INPUT DATA =

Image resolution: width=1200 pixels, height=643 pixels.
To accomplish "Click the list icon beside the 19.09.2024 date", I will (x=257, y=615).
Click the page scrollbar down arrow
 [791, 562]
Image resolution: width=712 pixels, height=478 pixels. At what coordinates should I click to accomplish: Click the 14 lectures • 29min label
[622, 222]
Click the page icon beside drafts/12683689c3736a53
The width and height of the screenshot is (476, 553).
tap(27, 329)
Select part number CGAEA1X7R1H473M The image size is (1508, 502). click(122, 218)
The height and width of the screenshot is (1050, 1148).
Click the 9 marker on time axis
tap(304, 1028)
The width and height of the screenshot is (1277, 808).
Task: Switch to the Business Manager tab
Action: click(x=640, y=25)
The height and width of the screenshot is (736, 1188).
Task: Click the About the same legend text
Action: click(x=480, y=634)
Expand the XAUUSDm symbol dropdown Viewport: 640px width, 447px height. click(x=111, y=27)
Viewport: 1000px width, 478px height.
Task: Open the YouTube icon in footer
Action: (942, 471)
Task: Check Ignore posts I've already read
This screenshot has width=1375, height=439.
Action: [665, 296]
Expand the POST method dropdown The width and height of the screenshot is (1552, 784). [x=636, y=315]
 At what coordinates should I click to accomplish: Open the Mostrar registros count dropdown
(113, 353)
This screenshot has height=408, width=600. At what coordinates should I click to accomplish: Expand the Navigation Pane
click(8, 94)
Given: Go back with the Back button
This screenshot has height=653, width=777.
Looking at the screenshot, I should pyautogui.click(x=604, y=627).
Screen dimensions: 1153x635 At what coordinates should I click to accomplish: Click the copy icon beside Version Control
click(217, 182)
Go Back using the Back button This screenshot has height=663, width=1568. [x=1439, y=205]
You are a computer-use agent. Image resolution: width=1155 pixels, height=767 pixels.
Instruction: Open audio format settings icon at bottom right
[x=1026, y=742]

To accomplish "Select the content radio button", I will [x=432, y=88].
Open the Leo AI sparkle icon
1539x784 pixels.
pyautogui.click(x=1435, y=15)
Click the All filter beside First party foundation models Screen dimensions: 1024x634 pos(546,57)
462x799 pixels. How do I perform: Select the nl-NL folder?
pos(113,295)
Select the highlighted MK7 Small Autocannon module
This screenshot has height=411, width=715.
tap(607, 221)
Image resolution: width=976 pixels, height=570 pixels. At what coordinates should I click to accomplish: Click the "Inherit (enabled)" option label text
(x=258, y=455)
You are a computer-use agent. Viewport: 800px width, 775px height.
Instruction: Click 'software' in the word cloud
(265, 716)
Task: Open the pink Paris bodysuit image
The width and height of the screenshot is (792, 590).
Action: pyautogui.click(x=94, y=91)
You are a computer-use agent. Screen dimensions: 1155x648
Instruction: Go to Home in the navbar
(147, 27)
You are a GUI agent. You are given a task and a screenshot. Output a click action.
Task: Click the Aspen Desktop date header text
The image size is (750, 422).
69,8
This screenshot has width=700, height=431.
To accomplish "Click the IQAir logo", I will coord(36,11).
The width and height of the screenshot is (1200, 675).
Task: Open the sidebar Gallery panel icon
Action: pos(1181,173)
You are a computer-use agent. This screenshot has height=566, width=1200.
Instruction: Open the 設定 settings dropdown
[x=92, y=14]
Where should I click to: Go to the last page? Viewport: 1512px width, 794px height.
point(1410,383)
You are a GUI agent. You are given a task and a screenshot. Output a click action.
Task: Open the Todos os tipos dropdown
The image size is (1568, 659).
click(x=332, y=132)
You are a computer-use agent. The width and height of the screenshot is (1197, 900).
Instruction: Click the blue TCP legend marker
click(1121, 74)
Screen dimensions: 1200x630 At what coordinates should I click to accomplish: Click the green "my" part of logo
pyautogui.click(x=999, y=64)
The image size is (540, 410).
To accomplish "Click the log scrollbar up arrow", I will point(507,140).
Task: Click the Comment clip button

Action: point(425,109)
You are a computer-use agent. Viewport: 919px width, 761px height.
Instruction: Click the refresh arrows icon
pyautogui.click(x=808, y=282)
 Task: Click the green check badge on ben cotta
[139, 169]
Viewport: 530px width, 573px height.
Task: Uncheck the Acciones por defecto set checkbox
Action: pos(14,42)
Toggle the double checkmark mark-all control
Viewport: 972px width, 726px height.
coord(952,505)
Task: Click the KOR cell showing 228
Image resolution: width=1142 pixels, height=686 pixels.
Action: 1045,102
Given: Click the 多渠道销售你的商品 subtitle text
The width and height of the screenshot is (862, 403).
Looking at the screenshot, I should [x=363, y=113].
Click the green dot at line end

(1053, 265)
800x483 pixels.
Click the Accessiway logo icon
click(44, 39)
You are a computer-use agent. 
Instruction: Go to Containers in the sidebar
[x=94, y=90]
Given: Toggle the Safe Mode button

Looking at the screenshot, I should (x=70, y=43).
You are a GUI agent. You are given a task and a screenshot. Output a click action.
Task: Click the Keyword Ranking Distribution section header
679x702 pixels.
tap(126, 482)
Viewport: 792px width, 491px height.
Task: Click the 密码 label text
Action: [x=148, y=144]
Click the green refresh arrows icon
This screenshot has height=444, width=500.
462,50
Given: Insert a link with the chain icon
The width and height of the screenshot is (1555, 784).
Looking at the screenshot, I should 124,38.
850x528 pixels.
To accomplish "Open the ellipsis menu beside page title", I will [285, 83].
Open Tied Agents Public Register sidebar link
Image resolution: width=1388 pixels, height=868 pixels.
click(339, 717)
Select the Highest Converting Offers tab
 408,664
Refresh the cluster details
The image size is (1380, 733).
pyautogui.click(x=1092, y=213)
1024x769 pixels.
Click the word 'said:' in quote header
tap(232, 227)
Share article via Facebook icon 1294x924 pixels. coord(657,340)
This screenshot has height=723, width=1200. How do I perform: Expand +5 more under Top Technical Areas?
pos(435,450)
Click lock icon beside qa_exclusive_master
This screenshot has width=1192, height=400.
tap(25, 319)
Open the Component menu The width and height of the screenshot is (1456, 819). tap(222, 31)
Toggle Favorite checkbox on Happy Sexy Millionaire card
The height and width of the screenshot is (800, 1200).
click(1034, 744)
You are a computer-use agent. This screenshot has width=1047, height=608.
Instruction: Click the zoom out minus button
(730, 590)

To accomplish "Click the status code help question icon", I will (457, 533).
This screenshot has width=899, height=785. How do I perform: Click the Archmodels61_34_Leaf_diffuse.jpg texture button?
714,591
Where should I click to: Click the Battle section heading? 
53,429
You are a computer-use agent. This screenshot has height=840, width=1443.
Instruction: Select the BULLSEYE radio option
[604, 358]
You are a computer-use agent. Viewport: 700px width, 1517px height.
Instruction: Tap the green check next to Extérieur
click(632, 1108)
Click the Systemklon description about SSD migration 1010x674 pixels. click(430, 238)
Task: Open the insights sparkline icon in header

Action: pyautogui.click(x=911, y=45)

YOUR ASSIGNMENT =
Above are the entries; copy out every line among them that contains the word "with".

WRITTEN REPLY =
Given: Go back with the Back button
Given: Insert a link with the chain icon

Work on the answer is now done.